Answer to Question #8935 Submitted to "Ask the Experts"

I know a little about ion chambers and have used them. I often read about the materials they are constructed of, such as graphite for the thimble and the use of aluminum for the central electrode. In one of the previous questions you stated that the purpose of the guard ring is to act as a conductor and to prevent leakage. What material is the guard ring most likely made of?

The materials of construction for ionization chambers vary somewhat depending on the intended application. For example, chambers designed to monitor intense radiation fields or to be used in some other physically demanding environment (e.g., high temperature) may use primarily metallic components, including the guard ring, to prolong the lifetime of the chamber. Materials such as aluminum, stainless steel, nickel, and others have been used. Ceramics have sometimes been used as insulators for such chambers.

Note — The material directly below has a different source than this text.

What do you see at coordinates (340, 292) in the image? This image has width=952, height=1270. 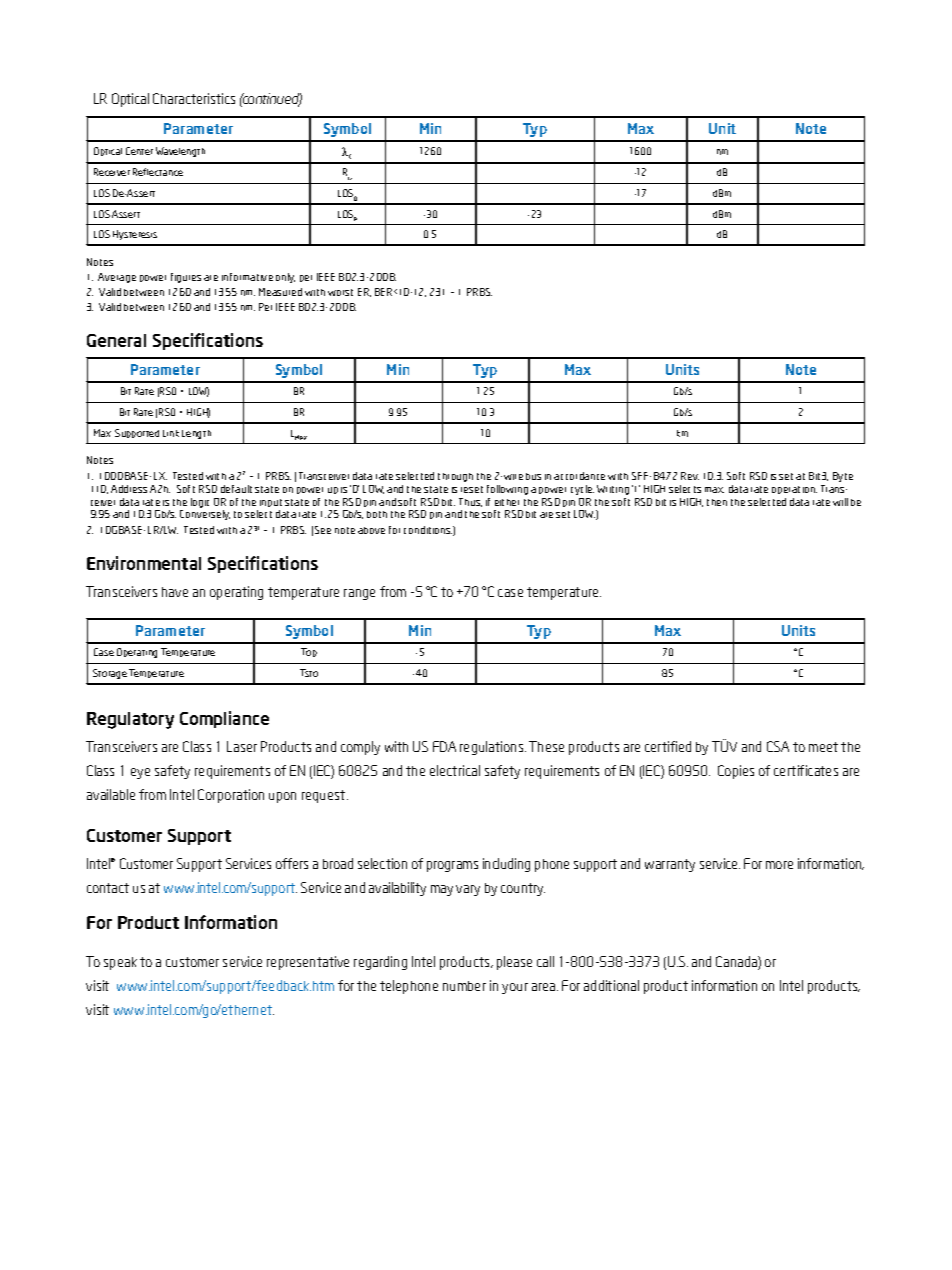 I see `worst` at bounding box center [340, 292].
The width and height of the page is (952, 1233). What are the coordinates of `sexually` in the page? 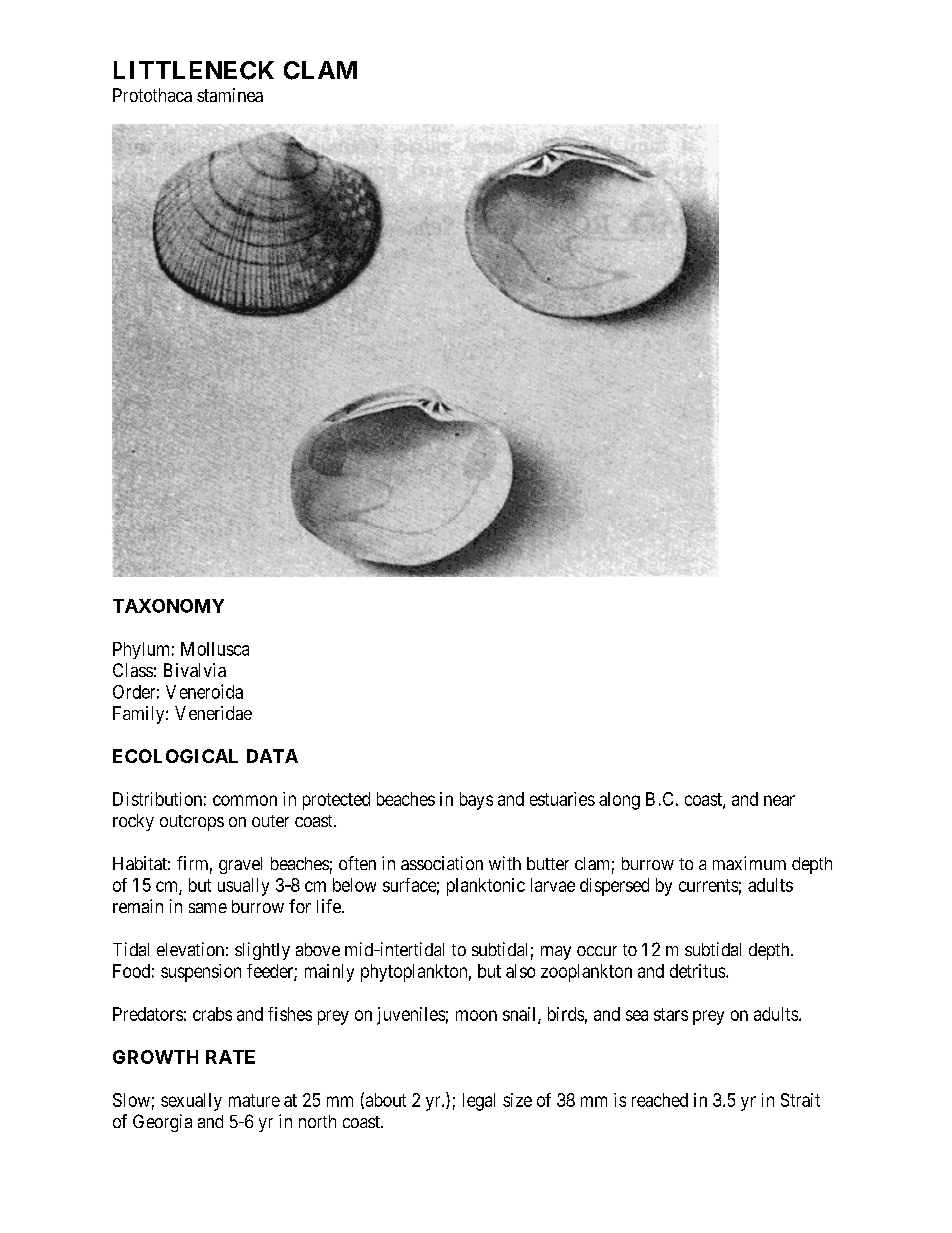 It's located at (191, 1102).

Many of the ion chambers designed for high-accuracy dosimetry measurements use materials that are nearly tissue equivalent or air equivalent in atomic composition. This often leads to the use of plastics (or, in some cases, graphite) that are near tissue or air equivalent. While metals have been used in some designs, they have the disadvantage that the increased atomic number of metallic constituents compared to plastics or graphite can lead to some possible excess response to photons, especially to low-energy photons (enhanced photoelectric effect) and high-energy photons (enhanced pair production process). When metals are used, aluminum is a common choice because, among the commonly available metals, it has a relatively low atomic number.

The plastics used for electrodes are often made electrically volume conductive, frequently by loading them with graphite during manufacture. In other cases tissue- or air-equivalent nonconducting plastics are used, and the electrode surfaces are made conducting by coating with colloidal graphite. In some cases the conductive coatings have been applied in the form of a very thin metallic coating, aluminum being one of the more common choices.

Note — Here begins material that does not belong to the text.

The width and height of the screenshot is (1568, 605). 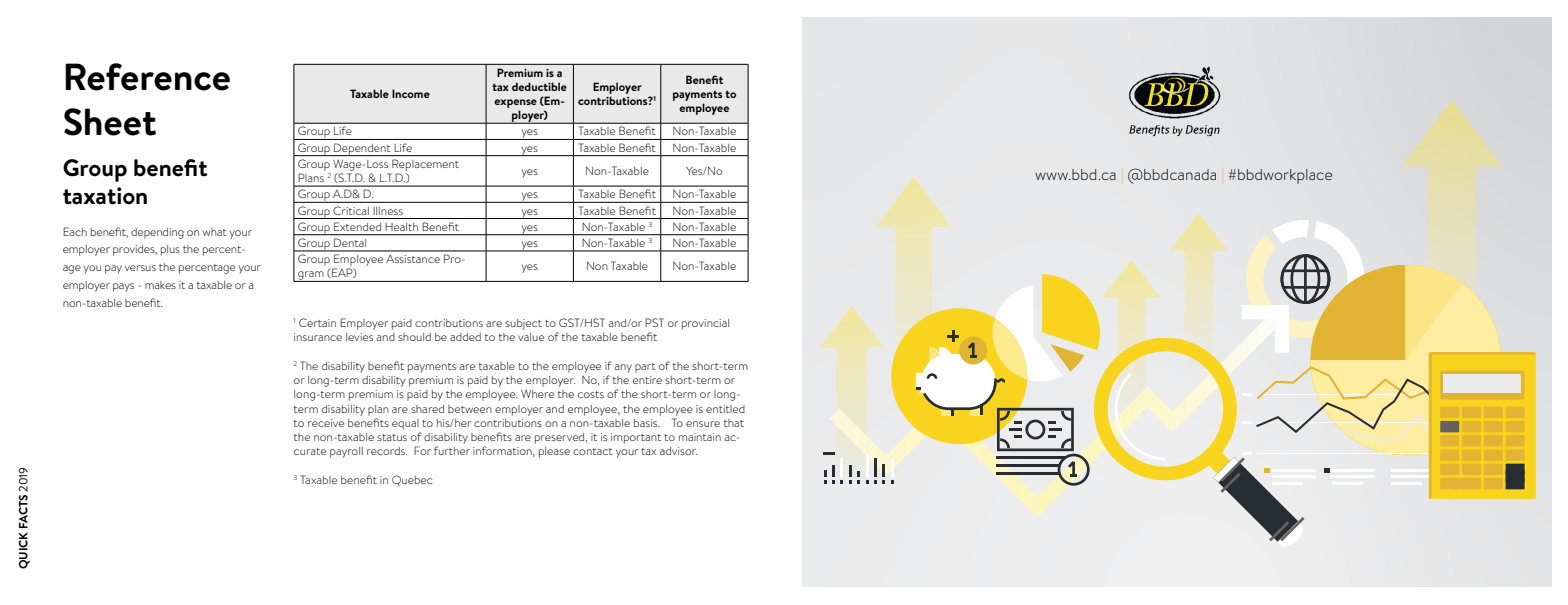 What do you see at coordinates (310, 451) in the screenshot?
I see `curate` at bounding box center [310, 451].
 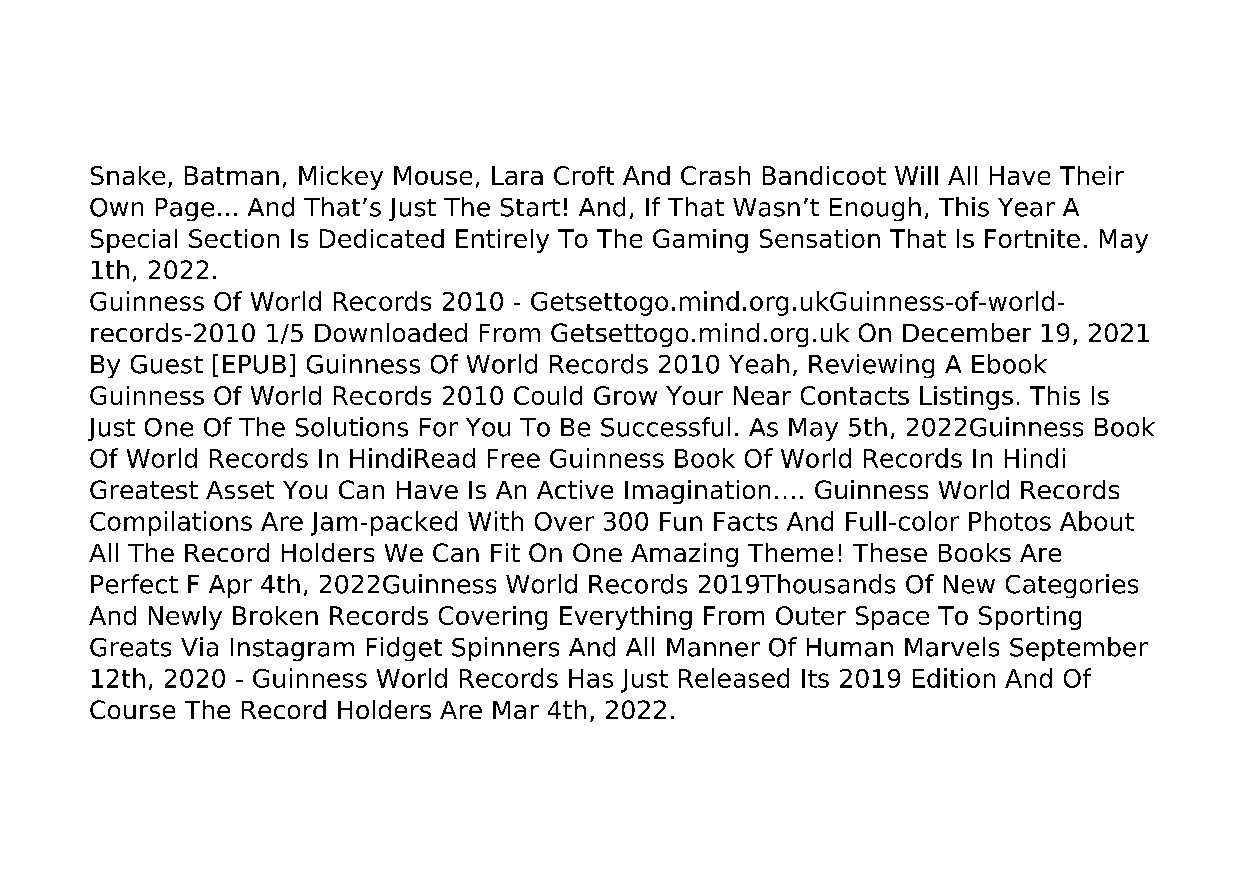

In a parallel plate chamber, the active surfaces of the disc-shaped collecting electrode and the guard ring lie in the same plane, separated from each other by a narrow insulating gap. The use of conducting plastic or graphite-coated plastic is popular for both collecting electrode and guard ring in such chambers.

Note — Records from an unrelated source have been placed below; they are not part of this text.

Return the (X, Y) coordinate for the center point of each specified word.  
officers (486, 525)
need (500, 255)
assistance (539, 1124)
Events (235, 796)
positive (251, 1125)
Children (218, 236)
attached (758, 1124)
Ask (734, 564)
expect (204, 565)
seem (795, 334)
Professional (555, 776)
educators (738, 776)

For cylindrical and spherical ion chambers, the guard electrode forms a cylindrical conducting shield around the stem end of the collecting electrode, separated from the collecting electrode by a plastic insulator. A second cylindrical insulator separates the guard ring from the outer electrode. For high-accuracy tissue or air dose measurements, it is again desirable to use construction materials that have low atomic numbers, similar to soft tissue or air. Again, conducting plastics and/or graphite-coated electrodes are desirable. The guard electrode may be fabricated by coating the outer cylindrical surface of the insulator with conducting graphite to provide a favorable atomic number. Some such ionization chambers have been fabricated with a thin metallic coating on the outer surface of the insulator.

Depending on the design of the chamber, it may be desirable to have the cylindrical guard ring longer in dimension than the inner insulator, and some chambers have used conducting plastic, machined in the form of a hollow cylindrical guard ring to fit around the inner insulator. Metallic conductors have also been used in designs for some chambers to meet the requirements for sizing and specialized shaping of the guard electrode. While photon interactions in such metallic components may produce some errant response, the magnitude can usually be kept acceptably low (by limiting the atomic number and mass of the metal) and/or be properly assessed.

Ionization chambers intended for routine health physics operational measurements often have less demanding construction requirements than do chambers built for other dosimetry applications, and may use more metal in various instrument parts.

George Chabot, PhD, CHP